Figure 9. Example BHET plate assay containing purified PETase, FAST-PETase, and MHETase
Figure 10. Example BHET plate spots under 2x magnification showing (from left to right) purified PETase (1), YeeJ-PETase (4), AIDA-I-PETase (7), YeeJ-MHETase (19).
One final assay we performed was comparing the effectiveness of standard PETase against FAST-PETase. Multiple samples of both enzymes were placed on a 20 uM plate and recorded over approximately 30 minutes. The FAST-PETase quickly creates clear zones in the locations much more quickly than standard PETase, indicating its significantly higher efficiency as expected, though the activity generally cannot be quantified.
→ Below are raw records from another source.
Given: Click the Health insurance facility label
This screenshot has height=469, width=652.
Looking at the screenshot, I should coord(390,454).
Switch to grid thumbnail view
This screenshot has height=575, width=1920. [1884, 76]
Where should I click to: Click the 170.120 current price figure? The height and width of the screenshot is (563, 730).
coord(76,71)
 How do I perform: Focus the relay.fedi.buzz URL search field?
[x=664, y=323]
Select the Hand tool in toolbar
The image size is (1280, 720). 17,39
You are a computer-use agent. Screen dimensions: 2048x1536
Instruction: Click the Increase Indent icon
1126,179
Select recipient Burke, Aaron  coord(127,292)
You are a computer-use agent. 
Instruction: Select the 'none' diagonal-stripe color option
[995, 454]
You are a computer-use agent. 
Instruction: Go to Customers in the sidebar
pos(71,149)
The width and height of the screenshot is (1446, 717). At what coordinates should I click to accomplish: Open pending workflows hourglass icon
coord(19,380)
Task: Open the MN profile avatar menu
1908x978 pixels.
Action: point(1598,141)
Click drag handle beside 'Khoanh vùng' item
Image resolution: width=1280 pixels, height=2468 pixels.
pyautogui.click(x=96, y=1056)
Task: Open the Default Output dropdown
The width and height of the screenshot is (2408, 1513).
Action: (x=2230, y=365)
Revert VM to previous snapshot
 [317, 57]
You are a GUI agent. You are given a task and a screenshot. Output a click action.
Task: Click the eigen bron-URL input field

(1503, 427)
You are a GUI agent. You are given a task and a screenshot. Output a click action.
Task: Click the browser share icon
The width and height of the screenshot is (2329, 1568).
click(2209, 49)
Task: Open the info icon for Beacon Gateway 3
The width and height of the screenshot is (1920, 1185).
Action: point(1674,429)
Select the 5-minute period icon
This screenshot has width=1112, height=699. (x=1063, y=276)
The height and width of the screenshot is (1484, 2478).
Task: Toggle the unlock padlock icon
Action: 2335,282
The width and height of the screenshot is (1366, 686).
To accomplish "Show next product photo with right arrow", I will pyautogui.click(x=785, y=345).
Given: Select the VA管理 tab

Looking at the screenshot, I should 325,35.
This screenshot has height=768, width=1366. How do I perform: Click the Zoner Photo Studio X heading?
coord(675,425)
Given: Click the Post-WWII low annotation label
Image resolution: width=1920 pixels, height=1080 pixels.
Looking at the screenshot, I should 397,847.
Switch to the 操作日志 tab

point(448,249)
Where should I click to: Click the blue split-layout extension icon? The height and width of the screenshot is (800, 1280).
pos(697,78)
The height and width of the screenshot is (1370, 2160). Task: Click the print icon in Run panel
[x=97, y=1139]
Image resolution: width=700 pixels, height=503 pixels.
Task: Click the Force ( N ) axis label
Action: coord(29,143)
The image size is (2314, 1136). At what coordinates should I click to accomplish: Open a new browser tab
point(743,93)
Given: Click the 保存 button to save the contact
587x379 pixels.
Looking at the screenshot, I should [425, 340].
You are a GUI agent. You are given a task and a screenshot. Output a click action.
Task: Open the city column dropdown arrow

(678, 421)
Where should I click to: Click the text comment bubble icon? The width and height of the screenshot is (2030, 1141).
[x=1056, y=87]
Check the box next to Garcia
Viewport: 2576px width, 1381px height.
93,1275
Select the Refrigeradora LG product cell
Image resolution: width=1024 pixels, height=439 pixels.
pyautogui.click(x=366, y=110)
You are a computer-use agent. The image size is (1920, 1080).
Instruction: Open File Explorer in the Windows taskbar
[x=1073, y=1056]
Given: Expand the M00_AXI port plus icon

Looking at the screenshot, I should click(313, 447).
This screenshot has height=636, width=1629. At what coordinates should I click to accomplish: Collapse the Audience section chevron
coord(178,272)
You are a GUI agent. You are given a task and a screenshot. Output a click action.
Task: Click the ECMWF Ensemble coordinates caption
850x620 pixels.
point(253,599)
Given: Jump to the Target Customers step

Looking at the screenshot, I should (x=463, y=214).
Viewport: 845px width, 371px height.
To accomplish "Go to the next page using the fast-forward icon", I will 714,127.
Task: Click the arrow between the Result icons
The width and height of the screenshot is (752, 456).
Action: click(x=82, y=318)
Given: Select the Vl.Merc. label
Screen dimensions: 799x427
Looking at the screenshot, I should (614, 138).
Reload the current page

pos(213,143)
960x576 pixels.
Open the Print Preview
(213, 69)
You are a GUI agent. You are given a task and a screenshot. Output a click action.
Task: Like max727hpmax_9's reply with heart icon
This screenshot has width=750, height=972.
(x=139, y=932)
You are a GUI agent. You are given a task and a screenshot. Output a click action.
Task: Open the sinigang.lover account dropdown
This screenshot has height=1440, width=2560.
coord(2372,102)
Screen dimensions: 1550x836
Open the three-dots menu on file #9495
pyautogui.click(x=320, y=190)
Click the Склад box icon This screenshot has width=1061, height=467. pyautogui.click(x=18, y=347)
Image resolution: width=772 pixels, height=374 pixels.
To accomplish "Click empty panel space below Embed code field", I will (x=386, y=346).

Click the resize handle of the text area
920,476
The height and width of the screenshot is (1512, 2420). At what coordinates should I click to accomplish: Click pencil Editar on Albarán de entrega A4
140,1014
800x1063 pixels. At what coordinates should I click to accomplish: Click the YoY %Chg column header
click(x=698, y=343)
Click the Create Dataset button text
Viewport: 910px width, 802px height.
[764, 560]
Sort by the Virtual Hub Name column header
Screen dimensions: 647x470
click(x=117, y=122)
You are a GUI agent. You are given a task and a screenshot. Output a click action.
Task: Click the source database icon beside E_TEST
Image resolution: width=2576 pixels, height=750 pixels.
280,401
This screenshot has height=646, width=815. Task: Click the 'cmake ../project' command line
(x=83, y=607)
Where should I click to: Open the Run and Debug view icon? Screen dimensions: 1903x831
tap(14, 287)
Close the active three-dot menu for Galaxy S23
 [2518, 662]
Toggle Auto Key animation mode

Figure 11. Before and after 30 minutes of reaction of purified FAST-PETase and regular PETase on a 20 mM BHET plate.
Directed Evolution
Another experiment performed was the mutation of the PETase insert sequence through error-prone PCR for the purpose of showing the ability to develop new enzymes with improved activity and thermal stability. Two mutant sequences were developed and expressed before being tested using a BHET plate assay. Based on the image in Figure 12, both mutants created no visual changes in the plate and as such appear to have caused a loss of function in the enzyme.
Figure 12. Mutant PETase enzymes on a BHET plate showing loss of function compared to the original PETase enzyme.